OK, I just noticed that the main source for this story was Britain's Daily Sport, which is a very well-known and highly-respected journal of gossip. (Snort!) The Great Felt Uppette, all-knowing and all-seeing, doth predict that within hours there will be a "joint statement" from The Lacheys, denouncing this terrible gossip as "totally false" and announcing yet another marriage vow renewal ceremony at an undisclosed location....

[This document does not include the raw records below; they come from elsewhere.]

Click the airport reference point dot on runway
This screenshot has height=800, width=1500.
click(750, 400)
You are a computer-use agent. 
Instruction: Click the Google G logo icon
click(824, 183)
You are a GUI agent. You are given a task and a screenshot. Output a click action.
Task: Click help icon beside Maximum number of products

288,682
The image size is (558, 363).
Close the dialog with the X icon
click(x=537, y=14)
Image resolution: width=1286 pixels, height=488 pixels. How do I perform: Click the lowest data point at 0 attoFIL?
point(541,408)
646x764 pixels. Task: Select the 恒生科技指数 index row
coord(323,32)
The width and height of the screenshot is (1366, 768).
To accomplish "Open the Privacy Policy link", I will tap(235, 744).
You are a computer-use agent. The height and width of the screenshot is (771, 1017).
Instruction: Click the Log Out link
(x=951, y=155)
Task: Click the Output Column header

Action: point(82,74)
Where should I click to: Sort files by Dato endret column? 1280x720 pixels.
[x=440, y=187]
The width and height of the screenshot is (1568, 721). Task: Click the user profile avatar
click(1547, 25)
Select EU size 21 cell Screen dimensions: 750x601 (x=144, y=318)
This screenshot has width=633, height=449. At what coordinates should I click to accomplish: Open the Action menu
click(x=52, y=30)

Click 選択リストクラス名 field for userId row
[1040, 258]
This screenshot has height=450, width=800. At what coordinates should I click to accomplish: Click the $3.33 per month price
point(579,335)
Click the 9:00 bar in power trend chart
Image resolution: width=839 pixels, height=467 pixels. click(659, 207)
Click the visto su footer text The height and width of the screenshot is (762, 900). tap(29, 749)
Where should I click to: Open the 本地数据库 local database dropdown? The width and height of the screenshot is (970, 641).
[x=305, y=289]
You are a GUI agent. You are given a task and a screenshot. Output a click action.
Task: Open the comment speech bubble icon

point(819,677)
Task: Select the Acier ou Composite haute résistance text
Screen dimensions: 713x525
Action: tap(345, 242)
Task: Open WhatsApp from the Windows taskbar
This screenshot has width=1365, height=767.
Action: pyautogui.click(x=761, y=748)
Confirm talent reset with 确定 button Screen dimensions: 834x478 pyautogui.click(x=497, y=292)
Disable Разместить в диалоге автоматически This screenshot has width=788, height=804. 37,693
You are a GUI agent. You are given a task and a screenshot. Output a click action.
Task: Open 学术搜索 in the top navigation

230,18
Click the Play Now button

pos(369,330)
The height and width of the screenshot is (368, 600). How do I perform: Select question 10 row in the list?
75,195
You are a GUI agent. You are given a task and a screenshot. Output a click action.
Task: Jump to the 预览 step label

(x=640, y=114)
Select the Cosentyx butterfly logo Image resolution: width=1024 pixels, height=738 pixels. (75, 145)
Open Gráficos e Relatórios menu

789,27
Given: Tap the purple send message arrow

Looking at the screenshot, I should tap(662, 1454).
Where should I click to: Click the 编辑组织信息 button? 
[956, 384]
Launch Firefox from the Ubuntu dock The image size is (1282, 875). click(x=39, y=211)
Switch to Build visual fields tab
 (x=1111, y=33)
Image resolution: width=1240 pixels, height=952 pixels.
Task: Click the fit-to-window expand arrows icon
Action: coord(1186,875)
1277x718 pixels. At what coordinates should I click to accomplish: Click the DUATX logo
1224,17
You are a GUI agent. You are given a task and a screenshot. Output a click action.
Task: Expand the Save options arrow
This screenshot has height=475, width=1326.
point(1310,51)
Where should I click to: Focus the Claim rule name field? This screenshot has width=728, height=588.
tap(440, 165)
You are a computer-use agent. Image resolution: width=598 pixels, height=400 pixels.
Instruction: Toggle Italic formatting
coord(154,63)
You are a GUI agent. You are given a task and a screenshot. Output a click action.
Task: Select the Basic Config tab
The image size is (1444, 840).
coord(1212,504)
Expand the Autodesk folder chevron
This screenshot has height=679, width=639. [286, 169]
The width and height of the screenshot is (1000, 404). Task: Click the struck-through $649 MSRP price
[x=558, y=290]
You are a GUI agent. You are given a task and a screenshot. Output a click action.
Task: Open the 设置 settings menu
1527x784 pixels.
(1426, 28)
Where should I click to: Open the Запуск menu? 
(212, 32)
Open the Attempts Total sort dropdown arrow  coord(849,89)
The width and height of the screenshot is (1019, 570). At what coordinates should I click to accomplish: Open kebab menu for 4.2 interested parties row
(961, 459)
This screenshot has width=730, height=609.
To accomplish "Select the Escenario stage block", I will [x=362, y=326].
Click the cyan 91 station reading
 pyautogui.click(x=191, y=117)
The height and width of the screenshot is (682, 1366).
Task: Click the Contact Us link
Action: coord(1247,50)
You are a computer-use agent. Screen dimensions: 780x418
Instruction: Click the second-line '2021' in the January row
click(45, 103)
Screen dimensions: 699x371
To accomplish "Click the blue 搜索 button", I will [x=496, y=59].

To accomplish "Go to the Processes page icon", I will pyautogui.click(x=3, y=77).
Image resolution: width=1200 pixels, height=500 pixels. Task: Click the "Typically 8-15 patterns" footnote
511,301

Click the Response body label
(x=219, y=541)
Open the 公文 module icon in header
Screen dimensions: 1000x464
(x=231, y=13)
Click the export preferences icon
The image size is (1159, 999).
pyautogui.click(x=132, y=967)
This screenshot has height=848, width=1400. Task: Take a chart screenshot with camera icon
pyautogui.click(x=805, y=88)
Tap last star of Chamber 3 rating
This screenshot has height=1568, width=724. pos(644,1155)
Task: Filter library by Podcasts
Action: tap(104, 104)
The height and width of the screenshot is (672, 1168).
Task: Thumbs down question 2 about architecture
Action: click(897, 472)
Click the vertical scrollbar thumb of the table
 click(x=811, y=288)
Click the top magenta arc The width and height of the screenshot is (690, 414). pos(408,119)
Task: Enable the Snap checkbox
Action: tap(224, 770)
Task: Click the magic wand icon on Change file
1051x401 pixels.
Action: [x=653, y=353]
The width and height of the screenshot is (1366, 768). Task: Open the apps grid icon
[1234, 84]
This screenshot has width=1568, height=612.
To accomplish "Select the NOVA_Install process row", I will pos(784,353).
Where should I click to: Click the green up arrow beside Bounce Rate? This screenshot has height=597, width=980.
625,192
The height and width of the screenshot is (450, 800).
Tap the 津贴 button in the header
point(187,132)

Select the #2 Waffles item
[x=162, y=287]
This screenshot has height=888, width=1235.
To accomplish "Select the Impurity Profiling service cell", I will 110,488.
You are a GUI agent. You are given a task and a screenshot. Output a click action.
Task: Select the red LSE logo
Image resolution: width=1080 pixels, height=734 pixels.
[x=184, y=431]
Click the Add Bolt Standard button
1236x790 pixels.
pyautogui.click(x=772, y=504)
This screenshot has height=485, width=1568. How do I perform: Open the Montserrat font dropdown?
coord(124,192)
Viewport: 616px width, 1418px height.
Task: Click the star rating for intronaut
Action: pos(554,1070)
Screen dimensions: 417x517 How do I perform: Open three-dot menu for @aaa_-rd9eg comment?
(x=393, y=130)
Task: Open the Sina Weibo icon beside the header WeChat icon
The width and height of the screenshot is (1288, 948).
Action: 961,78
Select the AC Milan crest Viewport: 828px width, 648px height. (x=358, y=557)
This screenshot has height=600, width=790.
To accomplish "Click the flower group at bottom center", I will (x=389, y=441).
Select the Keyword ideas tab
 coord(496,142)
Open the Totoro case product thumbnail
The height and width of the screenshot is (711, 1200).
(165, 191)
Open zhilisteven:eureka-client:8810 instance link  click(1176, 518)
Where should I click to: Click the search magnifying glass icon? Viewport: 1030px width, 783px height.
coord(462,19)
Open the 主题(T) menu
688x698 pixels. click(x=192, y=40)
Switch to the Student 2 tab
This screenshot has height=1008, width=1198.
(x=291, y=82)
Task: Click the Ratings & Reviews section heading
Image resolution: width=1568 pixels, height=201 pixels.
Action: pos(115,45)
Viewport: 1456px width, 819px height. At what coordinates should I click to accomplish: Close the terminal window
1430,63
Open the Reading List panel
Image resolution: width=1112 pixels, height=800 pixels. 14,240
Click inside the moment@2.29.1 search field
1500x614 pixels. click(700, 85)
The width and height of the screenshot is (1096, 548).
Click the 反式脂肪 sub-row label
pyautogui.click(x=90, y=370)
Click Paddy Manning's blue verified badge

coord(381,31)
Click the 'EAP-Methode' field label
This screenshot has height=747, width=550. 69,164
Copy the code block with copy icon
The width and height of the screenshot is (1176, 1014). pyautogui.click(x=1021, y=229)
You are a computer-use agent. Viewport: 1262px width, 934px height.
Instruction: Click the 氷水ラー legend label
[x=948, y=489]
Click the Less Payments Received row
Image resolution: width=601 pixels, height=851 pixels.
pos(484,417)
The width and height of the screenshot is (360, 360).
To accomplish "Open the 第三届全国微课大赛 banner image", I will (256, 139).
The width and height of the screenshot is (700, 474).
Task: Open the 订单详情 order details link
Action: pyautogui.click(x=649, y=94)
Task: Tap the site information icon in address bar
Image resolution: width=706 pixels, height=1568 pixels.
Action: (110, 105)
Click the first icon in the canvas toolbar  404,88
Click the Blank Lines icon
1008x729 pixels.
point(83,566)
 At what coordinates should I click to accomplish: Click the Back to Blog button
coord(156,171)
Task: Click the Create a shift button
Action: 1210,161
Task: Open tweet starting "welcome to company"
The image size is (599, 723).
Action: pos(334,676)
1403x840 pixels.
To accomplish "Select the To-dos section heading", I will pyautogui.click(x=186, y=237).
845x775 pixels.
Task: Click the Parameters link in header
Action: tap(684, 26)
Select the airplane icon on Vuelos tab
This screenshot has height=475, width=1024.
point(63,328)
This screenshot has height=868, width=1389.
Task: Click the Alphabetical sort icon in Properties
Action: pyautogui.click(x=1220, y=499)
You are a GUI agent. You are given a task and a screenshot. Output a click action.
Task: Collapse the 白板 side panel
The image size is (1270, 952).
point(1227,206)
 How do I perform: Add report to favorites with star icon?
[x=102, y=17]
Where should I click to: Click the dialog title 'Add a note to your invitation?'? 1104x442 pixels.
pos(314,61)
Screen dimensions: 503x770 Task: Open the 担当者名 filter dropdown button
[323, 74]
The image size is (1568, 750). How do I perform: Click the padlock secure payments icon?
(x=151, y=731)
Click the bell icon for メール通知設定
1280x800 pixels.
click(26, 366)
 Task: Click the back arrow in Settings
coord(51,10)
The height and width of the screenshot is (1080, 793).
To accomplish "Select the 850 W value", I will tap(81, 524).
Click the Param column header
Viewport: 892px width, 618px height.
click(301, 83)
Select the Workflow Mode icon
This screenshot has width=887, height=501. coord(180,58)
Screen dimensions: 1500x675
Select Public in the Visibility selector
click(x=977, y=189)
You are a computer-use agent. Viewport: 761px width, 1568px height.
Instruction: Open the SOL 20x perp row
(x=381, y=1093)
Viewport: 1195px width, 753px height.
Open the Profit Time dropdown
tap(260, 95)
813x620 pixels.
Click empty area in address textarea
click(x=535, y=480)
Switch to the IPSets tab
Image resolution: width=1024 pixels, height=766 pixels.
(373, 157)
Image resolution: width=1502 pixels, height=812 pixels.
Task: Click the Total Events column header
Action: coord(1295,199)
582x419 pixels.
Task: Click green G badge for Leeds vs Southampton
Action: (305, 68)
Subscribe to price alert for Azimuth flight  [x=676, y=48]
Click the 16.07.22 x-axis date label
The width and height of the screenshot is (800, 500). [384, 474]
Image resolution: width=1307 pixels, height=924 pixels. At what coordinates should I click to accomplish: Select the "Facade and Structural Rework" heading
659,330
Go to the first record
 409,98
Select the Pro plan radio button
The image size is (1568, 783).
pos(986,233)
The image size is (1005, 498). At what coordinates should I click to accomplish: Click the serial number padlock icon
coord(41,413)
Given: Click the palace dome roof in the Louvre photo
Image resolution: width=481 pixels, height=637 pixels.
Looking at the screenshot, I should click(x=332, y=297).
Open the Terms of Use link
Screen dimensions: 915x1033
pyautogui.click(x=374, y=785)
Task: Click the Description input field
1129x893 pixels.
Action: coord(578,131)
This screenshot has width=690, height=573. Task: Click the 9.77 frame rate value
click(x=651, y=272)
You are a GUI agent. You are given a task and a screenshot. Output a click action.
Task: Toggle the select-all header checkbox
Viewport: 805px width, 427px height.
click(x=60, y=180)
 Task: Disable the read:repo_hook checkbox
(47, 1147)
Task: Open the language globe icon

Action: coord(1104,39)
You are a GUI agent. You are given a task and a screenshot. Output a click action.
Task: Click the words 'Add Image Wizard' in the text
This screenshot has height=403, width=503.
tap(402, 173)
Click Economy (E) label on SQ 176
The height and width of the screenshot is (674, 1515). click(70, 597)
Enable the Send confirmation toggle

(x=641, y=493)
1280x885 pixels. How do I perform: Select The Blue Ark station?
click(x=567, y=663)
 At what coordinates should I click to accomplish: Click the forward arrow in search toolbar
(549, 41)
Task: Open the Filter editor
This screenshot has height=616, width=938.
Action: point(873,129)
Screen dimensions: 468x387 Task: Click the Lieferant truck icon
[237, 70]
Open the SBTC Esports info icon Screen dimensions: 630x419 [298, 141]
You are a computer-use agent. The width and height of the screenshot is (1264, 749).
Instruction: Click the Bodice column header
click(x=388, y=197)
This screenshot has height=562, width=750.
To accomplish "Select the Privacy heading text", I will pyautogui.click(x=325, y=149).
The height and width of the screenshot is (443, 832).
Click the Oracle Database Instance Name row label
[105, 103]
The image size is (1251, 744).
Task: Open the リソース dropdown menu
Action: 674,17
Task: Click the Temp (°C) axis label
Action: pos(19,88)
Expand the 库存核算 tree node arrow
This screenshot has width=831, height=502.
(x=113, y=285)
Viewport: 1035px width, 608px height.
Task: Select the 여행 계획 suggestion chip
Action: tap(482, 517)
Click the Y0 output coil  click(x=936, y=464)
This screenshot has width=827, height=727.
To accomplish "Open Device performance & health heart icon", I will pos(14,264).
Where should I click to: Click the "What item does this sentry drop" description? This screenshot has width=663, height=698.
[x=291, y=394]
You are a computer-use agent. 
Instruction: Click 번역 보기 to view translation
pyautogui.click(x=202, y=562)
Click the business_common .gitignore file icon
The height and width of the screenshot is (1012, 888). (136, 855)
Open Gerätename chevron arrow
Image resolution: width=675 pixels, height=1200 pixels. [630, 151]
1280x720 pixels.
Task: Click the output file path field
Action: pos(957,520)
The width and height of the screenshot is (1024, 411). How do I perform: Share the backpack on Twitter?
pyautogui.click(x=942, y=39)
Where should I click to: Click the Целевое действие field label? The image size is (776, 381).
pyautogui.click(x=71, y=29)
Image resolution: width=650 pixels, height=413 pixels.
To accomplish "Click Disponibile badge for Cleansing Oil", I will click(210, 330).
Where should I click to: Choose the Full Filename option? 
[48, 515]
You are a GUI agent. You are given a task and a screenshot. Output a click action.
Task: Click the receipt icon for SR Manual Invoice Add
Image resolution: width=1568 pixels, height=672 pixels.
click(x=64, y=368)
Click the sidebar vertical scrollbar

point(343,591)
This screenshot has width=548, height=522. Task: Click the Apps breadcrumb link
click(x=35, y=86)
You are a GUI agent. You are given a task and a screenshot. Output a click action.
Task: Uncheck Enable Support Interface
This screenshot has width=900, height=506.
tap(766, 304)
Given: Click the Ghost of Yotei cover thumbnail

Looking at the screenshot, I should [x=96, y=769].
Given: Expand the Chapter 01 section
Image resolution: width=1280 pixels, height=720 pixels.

Across the pond, the drama queens are getting into a bit of tizzy over theater-goers' behavior. Or should I say, "theatre-goers behaviour?" Kevin Spacey has been throwing total hissy fits about the "rude" attitudes of his audiences in London, as his finely-honed thespian skills go unnoticed amid the scrunching of candy wrappers and cell-phone rings. Now, cell phone talking (or should I say "mobile chatting?") I can see. That's pretty annoying even in a crummy movie. But candy wrappers? Every man, woman, and child has the god-given right to stuff their faces with "sweets" during a Kevin Spacey play. Not to mention down several cocktails and take a Valium or three. Anyway, Joseph Fiennes threw himself into the fray by declaring that Spacey is a total wanker. Or something very close to that. Here's the good ole IMDB again:

"British actor Joseph Fiennes has accused Kevin Spacey of encouraging dull, formal theatres - by criticizing noisy audiences. The American Beauty star, who is currently artistic director of the Old Vic theatre, launched a scathing attack on theatre-goers who didn't switch off their mobile phones, or opened sweet packets during performances. The Enemy At The Gates star counters, "I think that it is sad that anything as minimal as crushing sweet papers has been picked up on. Here at the Young Vic, we are against that sort of arch, slightly bourgeois environment, with expensive seating and that sense of formality. We want to be more than that." David Lan, Spacey's counterpart at the Young Vic, adds, "Basically, we think exactly the opposite of Spacey. We would like audiences to be made up of people coming who don't normally go to the theatre. We want to put on big, difficult productions. We don't mind noisy audiences."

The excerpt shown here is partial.